▶ Tâches à réaliser
a – Dans le texte à lire, reformulez sous forme de liste à puces le paragraphe qui commence par « Nos établissements ne sont pas outillés » en conservant ses faits principaux.
b – D'après le premier paragraphe du texte à lire, quelles catégories de personnes chinoises doivent répondre au gouvernement ou aux services de sécurité de la République populaire de Chine ? Donnez-les toutes.

▶ Texte à lire

Peu importe leurs opinions personnelles, les scientifiques, les gens d'affaires et les fonctionnaires chinois qui interagissent avec nos universités ou nos entreprises doivent répondre au gouvernement ou aux services de sécurité de la République populaire de Chine si on leur demande des renseignements ou des données.
La Chine intimide ses opposants et les réduit sans vergogne au silence. Ce phénomène n'a fait que prendre de l'ampleur au cours des dernières années, et il touche de plus en plus les citoyens à l'étranger, tant au Canada qu'aux États-Unis.
Nos établissements ne sont pas outillés pour contrer la menace à la liberté universitaire et la manipulation de l'opinion publique que posent les politiques et les actions de la Chine. À bien des égards, Pékin comprend nos tensions sociétales, et son habileté politique est dirigée contre elles; la Chine fait valoir que tout changement de politique constitue du profilage ethnique. Cet effort peut compter sur un financement généreux.

▶ Contenu des données
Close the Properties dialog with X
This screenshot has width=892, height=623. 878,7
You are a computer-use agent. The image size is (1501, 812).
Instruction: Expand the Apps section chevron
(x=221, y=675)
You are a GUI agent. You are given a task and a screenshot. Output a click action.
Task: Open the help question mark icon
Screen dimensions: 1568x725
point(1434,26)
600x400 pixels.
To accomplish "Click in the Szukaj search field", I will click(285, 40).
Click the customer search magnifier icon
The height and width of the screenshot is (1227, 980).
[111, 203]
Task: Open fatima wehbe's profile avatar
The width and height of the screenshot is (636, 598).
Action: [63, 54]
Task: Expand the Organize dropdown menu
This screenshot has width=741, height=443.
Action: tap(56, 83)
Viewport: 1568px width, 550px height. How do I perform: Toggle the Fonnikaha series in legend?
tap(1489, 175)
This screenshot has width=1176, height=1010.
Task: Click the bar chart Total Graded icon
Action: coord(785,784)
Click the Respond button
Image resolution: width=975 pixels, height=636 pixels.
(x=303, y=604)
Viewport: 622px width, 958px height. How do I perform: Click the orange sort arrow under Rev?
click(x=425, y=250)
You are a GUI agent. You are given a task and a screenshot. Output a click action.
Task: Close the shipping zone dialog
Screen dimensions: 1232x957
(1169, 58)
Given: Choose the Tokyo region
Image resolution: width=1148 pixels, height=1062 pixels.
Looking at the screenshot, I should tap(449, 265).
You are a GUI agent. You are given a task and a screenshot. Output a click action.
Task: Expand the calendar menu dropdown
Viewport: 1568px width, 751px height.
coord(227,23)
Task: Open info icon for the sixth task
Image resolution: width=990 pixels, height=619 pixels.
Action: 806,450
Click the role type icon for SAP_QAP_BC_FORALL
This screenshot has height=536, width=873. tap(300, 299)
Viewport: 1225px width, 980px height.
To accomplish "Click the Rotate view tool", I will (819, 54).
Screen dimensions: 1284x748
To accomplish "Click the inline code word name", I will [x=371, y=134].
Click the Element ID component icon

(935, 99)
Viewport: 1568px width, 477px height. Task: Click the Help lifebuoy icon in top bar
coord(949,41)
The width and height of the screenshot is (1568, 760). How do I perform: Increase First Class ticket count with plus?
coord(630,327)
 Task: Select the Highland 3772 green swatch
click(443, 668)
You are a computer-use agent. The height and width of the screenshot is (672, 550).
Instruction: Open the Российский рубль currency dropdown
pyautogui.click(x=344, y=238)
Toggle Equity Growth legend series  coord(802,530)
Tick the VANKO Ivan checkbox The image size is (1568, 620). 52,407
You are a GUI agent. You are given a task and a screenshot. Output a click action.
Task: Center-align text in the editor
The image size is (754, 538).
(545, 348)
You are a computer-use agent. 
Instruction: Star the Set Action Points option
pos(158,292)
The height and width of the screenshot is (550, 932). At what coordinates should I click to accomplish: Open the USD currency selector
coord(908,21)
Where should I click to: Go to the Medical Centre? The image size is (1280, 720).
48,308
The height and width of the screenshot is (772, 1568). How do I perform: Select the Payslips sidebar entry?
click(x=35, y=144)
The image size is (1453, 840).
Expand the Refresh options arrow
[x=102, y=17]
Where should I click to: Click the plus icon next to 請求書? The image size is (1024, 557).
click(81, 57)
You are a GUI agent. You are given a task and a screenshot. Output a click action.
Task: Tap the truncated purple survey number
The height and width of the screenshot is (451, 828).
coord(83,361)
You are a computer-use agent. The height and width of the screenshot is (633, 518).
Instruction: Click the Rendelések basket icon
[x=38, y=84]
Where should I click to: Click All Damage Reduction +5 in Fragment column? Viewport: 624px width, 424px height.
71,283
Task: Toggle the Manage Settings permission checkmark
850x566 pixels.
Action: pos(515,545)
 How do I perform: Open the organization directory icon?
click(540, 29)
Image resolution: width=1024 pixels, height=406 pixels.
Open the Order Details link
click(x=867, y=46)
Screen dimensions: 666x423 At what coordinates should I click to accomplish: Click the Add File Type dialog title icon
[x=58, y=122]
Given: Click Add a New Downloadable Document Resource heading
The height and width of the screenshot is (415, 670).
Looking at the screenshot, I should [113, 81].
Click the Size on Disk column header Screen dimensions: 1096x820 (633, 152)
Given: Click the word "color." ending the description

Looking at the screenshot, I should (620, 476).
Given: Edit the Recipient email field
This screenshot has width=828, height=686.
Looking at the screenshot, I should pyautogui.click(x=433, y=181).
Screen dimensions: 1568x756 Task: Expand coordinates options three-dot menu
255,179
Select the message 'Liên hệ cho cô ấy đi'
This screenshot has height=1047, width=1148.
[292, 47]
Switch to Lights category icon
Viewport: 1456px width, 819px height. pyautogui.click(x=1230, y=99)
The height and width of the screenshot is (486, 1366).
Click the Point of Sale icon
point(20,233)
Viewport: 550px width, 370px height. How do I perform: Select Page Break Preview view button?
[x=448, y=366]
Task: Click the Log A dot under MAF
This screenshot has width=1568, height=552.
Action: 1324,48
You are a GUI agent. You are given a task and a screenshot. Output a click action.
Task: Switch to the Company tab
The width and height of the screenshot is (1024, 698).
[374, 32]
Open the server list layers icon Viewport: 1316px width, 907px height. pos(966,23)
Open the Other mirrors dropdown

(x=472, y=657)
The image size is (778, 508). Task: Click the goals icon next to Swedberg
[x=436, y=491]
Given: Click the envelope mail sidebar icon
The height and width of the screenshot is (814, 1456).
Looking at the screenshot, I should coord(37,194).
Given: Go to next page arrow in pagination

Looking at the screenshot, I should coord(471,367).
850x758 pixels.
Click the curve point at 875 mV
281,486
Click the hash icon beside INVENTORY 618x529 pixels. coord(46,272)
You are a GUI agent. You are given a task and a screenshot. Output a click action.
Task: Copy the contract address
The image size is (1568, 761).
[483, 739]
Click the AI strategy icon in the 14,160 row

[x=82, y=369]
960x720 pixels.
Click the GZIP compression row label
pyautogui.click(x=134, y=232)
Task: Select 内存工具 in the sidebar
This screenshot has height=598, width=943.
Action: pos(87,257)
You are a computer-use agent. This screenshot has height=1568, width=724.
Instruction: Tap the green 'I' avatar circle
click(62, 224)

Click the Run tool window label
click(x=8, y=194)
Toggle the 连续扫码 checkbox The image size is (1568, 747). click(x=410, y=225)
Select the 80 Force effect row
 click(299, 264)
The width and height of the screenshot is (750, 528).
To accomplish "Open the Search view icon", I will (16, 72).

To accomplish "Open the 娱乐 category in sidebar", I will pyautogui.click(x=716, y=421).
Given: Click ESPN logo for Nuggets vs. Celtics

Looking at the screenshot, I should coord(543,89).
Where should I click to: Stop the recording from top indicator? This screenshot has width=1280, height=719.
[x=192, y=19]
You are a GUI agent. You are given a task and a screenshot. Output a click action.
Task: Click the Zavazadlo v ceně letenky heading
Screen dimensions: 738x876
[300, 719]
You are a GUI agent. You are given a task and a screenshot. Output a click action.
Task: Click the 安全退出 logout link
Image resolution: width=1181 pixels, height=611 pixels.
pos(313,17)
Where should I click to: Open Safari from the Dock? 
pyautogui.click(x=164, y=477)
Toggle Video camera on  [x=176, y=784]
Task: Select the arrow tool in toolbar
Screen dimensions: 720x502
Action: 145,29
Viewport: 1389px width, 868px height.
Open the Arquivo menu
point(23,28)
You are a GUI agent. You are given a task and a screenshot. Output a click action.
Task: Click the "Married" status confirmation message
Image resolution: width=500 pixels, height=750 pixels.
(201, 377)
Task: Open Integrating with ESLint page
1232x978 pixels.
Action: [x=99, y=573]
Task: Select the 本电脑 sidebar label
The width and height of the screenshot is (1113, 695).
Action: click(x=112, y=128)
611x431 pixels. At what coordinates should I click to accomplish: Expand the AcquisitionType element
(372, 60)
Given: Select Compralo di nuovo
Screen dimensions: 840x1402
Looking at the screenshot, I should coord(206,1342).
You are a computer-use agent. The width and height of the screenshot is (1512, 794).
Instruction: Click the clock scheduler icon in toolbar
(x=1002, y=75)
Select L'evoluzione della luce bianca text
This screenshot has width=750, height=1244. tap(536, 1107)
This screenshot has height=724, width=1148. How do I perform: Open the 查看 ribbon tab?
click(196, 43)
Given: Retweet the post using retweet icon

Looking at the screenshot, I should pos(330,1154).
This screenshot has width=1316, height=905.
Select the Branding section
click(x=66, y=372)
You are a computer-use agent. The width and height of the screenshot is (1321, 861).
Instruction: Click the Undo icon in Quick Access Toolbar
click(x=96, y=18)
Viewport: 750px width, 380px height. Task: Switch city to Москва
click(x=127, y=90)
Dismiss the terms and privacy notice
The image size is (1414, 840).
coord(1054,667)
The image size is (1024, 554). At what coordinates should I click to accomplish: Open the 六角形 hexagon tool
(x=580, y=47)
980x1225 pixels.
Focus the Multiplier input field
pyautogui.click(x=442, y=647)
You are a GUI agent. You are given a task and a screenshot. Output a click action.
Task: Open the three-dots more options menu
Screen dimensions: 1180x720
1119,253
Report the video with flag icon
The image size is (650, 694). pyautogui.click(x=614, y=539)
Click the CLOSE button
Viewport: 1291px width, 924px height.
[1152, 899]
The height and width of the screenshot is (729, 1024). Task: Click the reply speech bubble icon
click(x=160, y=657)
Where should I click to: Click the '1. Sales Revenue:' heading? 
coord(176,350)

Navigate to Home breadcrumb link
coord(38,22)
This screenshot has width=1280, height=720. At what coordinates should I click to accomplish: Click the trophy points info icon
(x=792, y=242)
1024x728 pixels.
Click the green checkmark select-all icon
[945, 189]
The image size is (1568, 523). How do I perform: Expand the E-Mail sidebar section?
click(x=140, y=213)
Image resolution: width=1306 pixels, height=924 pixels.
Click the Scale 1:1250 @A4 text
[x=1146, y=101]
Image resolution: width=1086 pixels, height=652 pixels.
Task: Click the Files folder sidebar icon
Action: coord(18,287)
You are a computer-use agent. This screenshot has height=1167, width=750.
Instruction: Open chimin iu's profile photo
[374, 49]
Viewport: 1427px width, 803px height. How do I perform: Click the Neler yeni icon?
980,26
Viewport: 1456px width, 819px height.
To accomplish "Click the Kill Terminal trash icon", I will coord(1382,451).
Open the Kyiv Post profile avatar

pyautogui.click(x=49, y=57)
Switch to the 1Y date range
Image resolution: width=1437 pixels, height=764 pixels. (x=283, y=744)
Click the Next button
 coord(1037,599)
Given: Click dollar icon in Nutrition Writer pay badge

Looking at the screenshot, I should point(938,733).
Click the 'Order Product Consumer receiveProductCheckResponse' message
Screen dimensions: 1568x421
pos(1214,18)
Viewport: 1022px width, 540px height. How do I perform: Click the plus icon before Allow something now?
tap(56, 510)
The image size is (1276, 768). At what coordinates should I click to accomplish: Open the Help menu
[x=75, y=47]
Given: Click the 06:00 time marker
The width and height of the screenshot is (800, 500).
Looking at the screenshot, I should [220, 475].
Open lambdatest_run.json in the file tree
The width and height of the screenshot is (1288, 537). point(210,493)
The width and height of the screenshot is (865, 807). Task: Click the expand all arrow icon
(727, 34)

▶ Réponses attendues
a –
- Nos établissements ne sont pas équipés pour contrer la menace que les politiques et actions de la Chine font peser sur la liberté universitaire et l'opinion publique.
- Pékin comprend nos tensions sociétales et dirige contre elles son habileté politique.
- La Chine présente tout changement de politique comme du profilage ethnique.
- Cet effort dispose d'un financement généreux.

b –
- les scientifiques
- les gens d'affaires
- les fonctionnaires